Thanks for a quick response.
Yes, it is too bad that the table is hard coded.  I don't know of a quick way of doing this with locale support.  But, at the risk of being presumptuous, I would expect a similar functionality should be doable with a help of some configuration parameter.  I am sure a syntax could be thought of that would let a user override/augment whatever was put in the default table.  After all, I can imagine that even if locale did provide some way of accomplishing this, a particular user preference might require that it be done in a custom way.
But in any case, I will dig around the source and redo it to my liking.

Greg


Gilles Detillieux wrote:
According to Gregory Szeszko:
  
I set up htdig to index a prmerily Polish (ISO-8859-2) web site.  Things 
appear to be working well for the most part.  I can search for 
words/phrases as long as I type in the search keywords with the accented 
characters.  But if I replace the Polish characters with their ASCII 
"equivalents" then the search comes up empty even though my rundig 
script runs the "htfuzzy accents" command.  My understanding of htfuzzy 
accents is that it is supposed to enter into htdig's database words with 
accented characters replaced by the unacceneted equivalents.  But it 
would appear that it doesn't happen exactly like this.

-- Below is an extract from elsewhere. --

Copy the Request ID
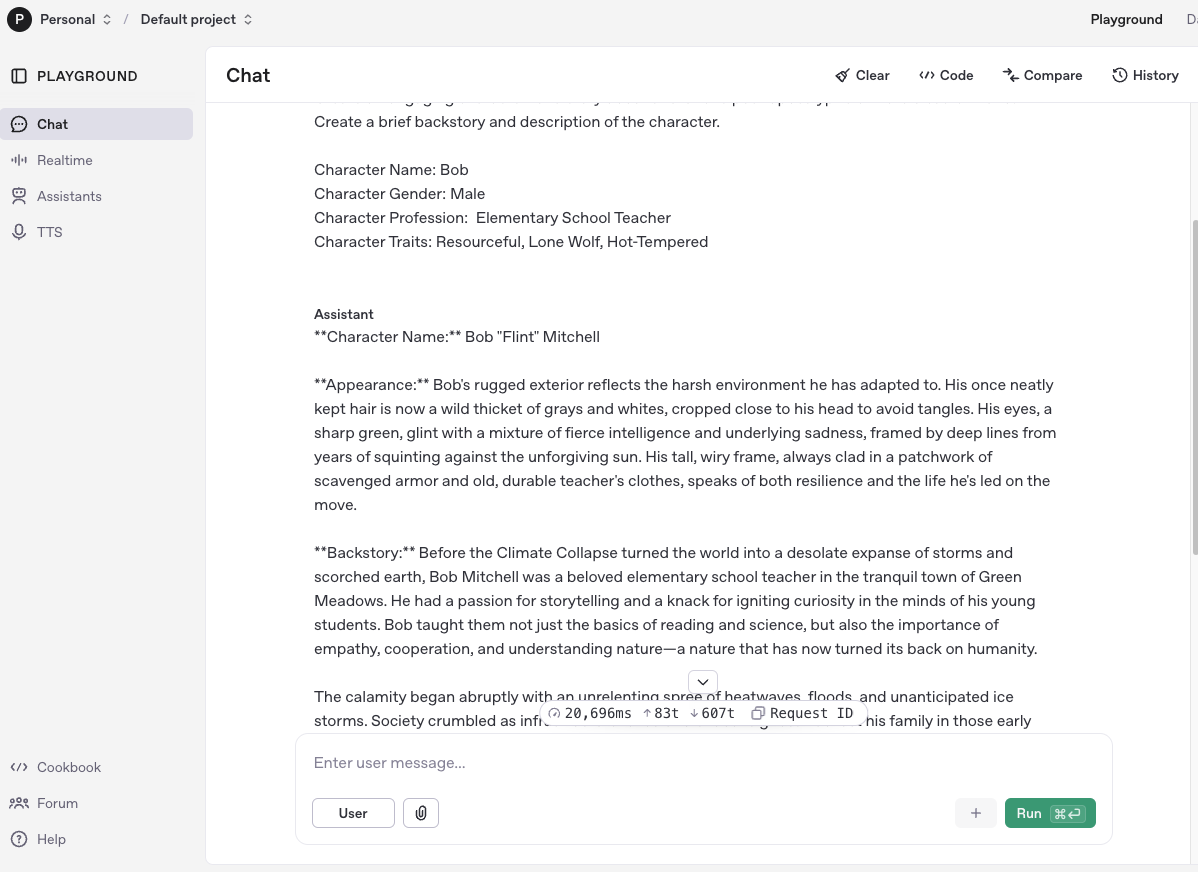(802, 713)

To try to debug the problem I ran "htfuzzy -vvv accents".  This spits 
out a long list of word pairs.  Each pair appears to contain an 
"unaccented word" along with the original word.  But after glancing at 
that list it appears to me that not all the original accented words are 
in there.  That is, I know of accented words on the site's pages that 
are not displayed in the list.  I am certain that ALL of the pages are 
digged through, because I specify every single one of them in the 
start_url (to avoid the fact that htdig doesn't follow JavaScript linked 
pages).  So how come I don't see all of the accent words in that list? 
 Am I overlooking something?
    

It doesn't mention this in the documentation (yet), but the accents
algorithm currently only supports the iso-8859-1 (Latin 1) character set.
The conversion from accented to unaccented characters is hard-coded in
the table "MinusculeISOLAT1" in htfuzzy/Accents.cc.  The only way to
configure this for ISO-8859-2 or other character sets right now is to
edit this table for the specific character set you need, and recompile.
If someone can suggest a better way of doing this, using the locale
information, it would be a big help.